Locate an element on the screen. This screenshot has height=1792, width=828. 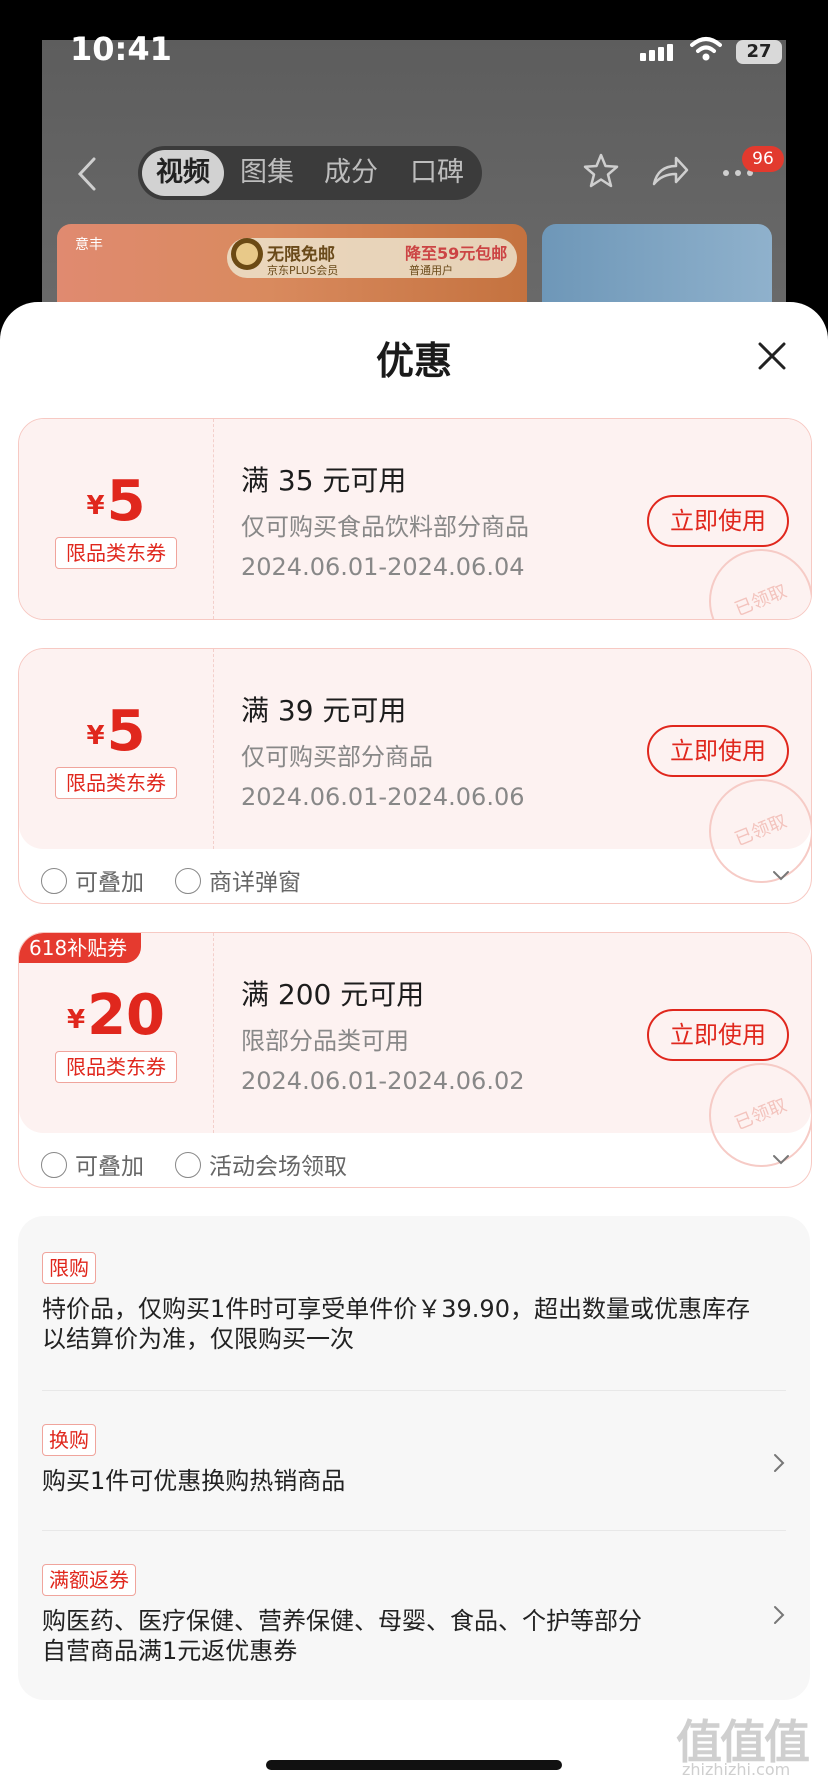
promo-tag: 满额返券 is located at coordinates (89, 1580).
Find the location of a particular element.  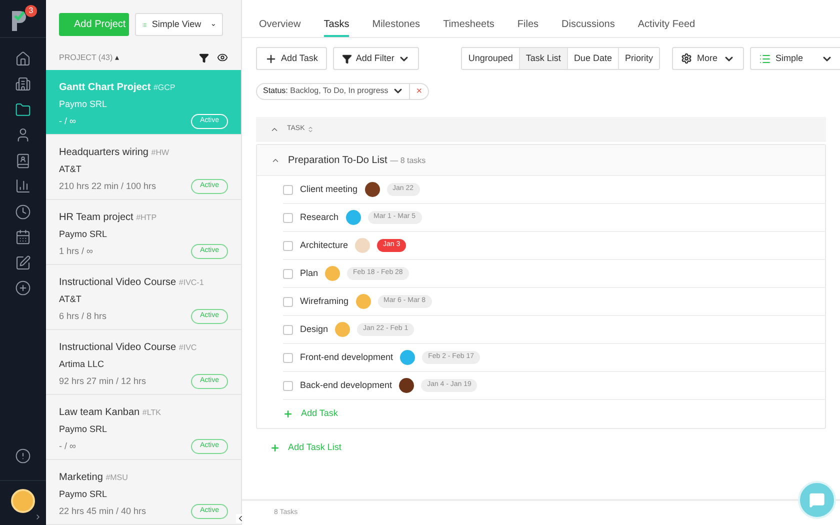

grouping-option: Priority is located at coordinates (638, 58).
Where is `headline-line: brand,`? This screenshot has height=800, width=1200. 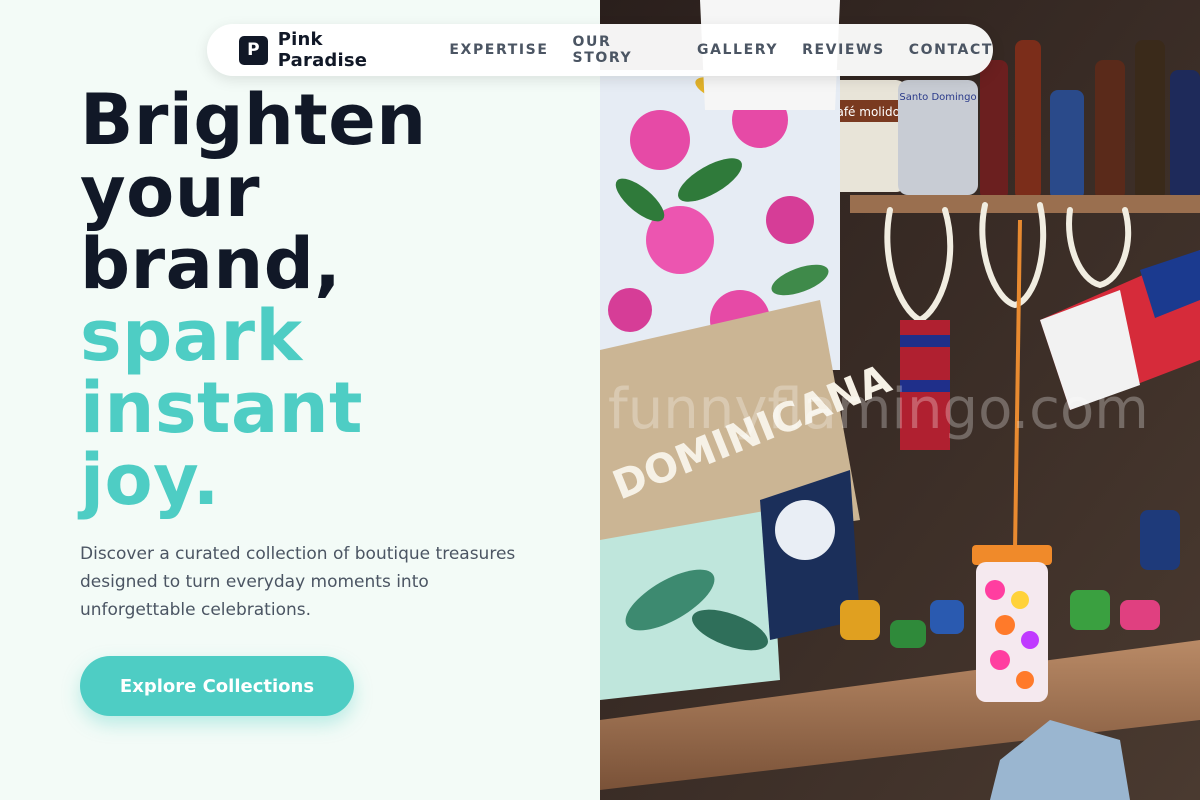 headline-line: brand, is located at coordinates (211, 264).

════════════════

▸ Problem to solve
Reproduce verbatim the stretch from the start of the listing through the line containing "grouping-option: Priority is", both ends included. Leave the pictures out of your reproduction.

▸ Task response
Locate an element on the screen. This screenshot has height=1792, width=828. 
promo-tag: 满额返券 is located at coordinates (89, 1580).
Find the location of a particular element.  

grouping-option: Priority is located at coordinates (638, 58).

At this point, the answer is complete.